«Peut-être quelque chose comme un p’tit peuple…»

Excusez-moi, mais quand j’ai appris l’histoire du gérant de la boutique Adidas, c’est la première chose qui m’est passée par l’esprit. En me permettant bien sûr de modifier quelque peu les mots de René Lévesque au soir de la victoire du PQ en novembre 1976.

Ça fait une mèche qu’on parle et reparle de l’état du français à Montréal et plus spécifiquement de la langue d’usage dans les boutiques de la rue Sainte-Catherine. Il suffit d’aller se sustenter dans n’importe quel restaurant pour constater que le verbe de Molière n’est pas nécessairement une option populaire quand on fait du tourisme dans ce qui devrait être la deuxième ville francophone au monde après Paris. À la limite, on peut comprendre: les gens qui travaillent à ces endroits sont pour la plupart nés ailleurs. Ce qui n’excuse rien mais explique tout.

Sauf que dans le cas qui nous préoccupe depuis quelques jours, c’est que les mots «justifiant» l’usage du français dans l’opération de réouverture chez Adidas sont sortis de la bouche même d’un Québécois. Un jeune Québécois francophone de surcroît.

Peut-être que le gars était nerveux, peut-être qu’il voulait faire plaisir à ses patrons et à leurs amis qui étaient sur place, peut-être que ci ou peut-être que ça… En affichant son bilinguisme qui favorisait une fois de plus l’usage de l’anglais, le gérant en question m’a ramené presque 40 ans en arrière. Quand, ti-cul pas encore majeur, j’ai décroché mon premier vrai emploi de vendeur chez Discus à la Place Versailles. Dans ce commerce, c’est en anglais que ça se passait quand venait le temps de se faire crier après par nos patrons, quand il fallait se fendre la gueule en quatre au moment de placer nos weekly orders au head office tous les vendredis matin. Quand les nouveautés que nous commandions étaient des new releases qui venaient d’embarquer sur les charts et que les disques de fin de série -– les deletes – revenaient de la warehouse avec la pochette «punchée» dans le coin avec un sticker rose à 2,97 $… Notre gérant Ronald s’était rebaptisé «Ron» et son assistant Philippe s’était transformé en «Phil». Une fois, mon ami François – on l’appelait Frank… – s’était enfargé dans la prononciation des credits redeemed. Au party de Noël suivant, il avait été la risée de l’assemblée quand on avait souligné son ignorance au micro. Ron, Phil et les autres Bob Tremblay et Maggie Simard avaient bien rigolé…

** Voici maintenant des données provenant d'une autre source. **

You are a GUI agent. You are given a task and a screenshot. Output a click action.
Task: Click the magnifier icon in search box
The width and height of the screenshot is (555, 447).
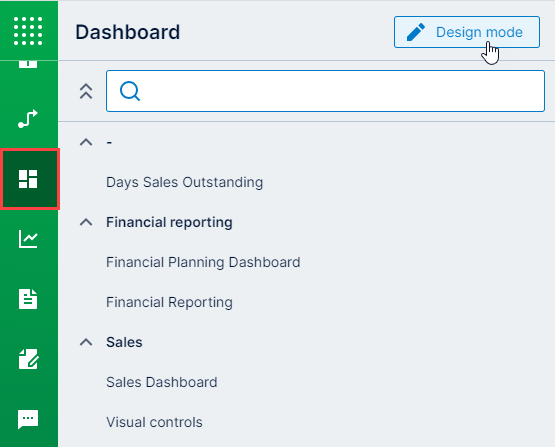pyautogui.click(x=130, y=91)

En toute candeur, on a cru que la loi 101 avait tout réglé. Erreur. Grossière erreur.

Les choses ont-elles changé depuis ce temps? Pas tant que ça, finalement. Entre francophones, on a encore tendance à passer à l’anglais dès qu’un anglophone se joint à la conversation. Parce qu’on est gentils, ce qui n’est pas un défaut, loin de là. Sauf qu’après, on se demandera pourquoi les gens venus d’ailleurs ne voient pas du tout la nécessité d’apprendre notre langue. Accommodants comme nous le sommes, soyez sans crainte, ça n’arrivera jamais. Contrairement à ce qu’on croyait jadis, la menace ne vient pas des anglophones mais bien de nous-mêmes.

En toute candeur, on a cru que la loi 101 avait tout réglé. Erreur. Grossière erreur. La Charte de la langue française a officialisé le statut du français comme langue officielle au Québec, a fixé des balises sur l’affichage, sur la langue d’enseignement et sur la langue d’usage de l’État québécois, mais elle a été absolument inefficace pour effacer ce qu’il y avait de plus profondément ancré dans notre culture profonde : l’à-plat-ventrisme.

La devise du Québec devrait être celle-ci : «Toujours pareils, même après tout ce temps.»

***

Mes salutations à Patrick Bourgeois. Et un gros merci pour le beau cadeau. Ton sourire, large comme la vie, habitera désormais mes souvenirs à jamais.